Some of the things that have occurred since DHS pulled our funding have also motivated me today.  There is a van that takes young people from the youth shelter to the Drop Ins and the operators there which are UPO were told that we were closed and they were not to drop youth off to us.  We learned this because the youth came pouring in the first day to ask if this was true.  This puts into their already troubled world even more mistrust of those in government.  We also heard of a large gathering of youth being told by DHS leadership the details of the Youth Drop In Centers in the city leaving ours out completely.  And we also know that the Warm line operated by CFSA was told to not refer to us anymore.  The van drop off decision was reversed when I brought it to the DHS leadership.

Obviously, DHS decision makers are trying to encourage use of the new Drop In Center.  These efforts both indicate the concern that the new provider has no footprint in the city, but also on a larger scale shows a lack vision for a collaborative service system that values and recognizes all of the pieces that help youth who are experiencing homelessness…not only those given funding from DHS.   

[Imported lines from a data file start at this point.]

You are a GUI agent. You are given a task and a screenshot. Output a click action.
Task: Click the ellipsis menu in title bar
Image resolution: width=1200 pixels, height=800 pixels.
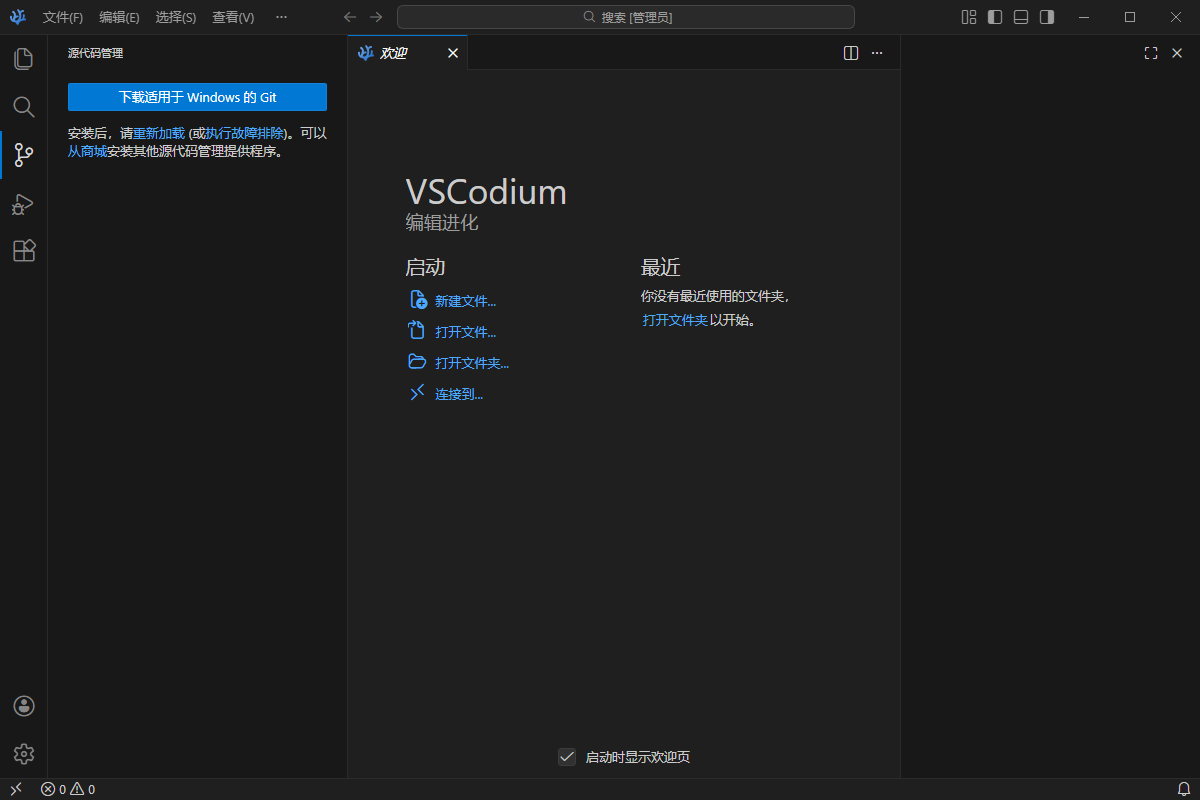[x=281, y=17]
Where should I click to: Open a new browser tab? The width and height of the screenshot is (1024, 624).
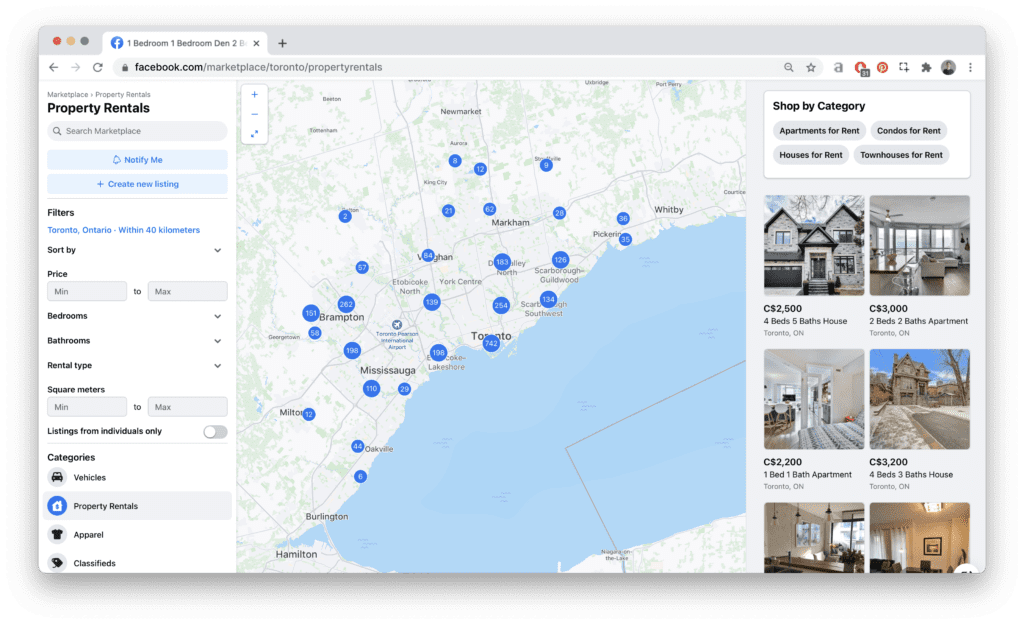coord(282,43)
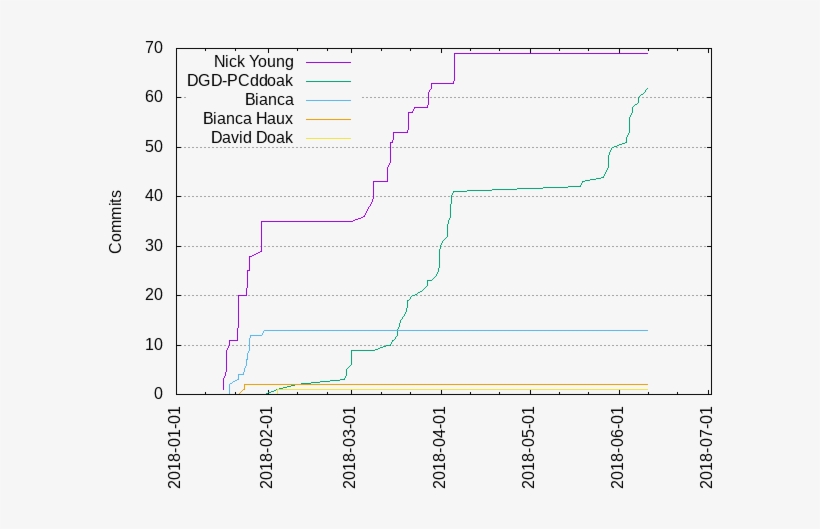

It is why in many communities there is a public private partnership such as what The Community Partnership started as that brings government, community organizations, and philanthropy together to create a more unified and coordinated system where the definition of self-interest includes everyone. 

We served 793 young people at our Drop In last year.  We have quite a lot of information about its impact.  Please help us to keep this hope alive for young people and for a service system that minimizes disruption and encourages systemic cooperation.